The data below needs to be returned exactly, line for line.

BEGIN Exercise inputs

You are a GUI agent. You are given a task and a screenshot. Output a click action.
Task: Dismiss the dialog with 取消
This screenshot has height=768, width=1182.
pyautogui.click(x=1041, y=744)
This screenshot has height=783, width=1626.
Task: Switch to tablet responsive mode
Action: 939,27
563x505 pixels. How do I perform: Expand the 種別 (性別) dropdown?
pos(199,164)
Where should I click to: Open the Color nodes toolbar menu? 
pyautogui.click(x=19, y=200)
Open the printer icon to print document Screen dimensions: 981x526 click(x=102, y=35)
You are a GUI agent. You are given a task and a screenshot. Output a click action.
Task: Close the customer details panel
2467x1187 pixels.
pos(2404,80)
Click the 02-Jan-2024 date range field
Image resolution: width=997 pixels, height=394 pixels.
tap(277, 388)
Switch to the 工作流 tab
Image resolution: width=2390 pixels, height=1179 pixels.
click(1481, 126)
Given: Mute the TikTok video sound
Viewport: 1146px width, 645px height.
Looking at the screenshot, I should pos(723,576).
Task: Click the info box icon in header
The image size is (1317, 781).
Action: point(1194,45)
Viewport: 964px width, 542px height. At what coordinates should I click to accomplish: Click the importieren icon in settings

END Exercise inputs

__Answer section__:
You are a GUI agent. You are given a task and a screenshot. Output a click action.
Task: Dismiss the dialog with 取消
This screenshot has height=768, width=1182.
pyautogui.click(x=1041, y=744)
This screenshot has height=783, width=1626.
Task: Switch to tablet responsive mode
Action: 939,27
563x505 pixels. How do I perform: Expand the 種別 (性別) dropdown?
pos(199,164)
Where should I click to: Open the Color nodes toolbar menu? 
pyautogui.click(x=19, y=200)
Open the printer icon to print document Screen dimensions: 981x526 click(x=102, y=35)
You are a GUI agent. You are given a task and a screenshot. Output a click action.
Task: Close the customer details panel
2467x1187 pixels.
pos(2404,80)
Click the 02-Jan-2024 date range field
Image resolution: width=997 pixels, height=394 pixels.
tap(277, 388)
Switch to the 工作流 tab
Image resolution: width=2390 pixels, height=1179 pixels.
click(1481, 126)
Given: Mute the TikTok video sound
Viewport: 1146px width, 645px height.
Looking at the screenshot, I should pos(723,576).
Task: Click the info box icon in header
The image size is (1317, 781).
Action: point(1194,45)
Viewport: 964px width, 542px height. At what coordinates should I click to accomplish: Click the importieren icon in settings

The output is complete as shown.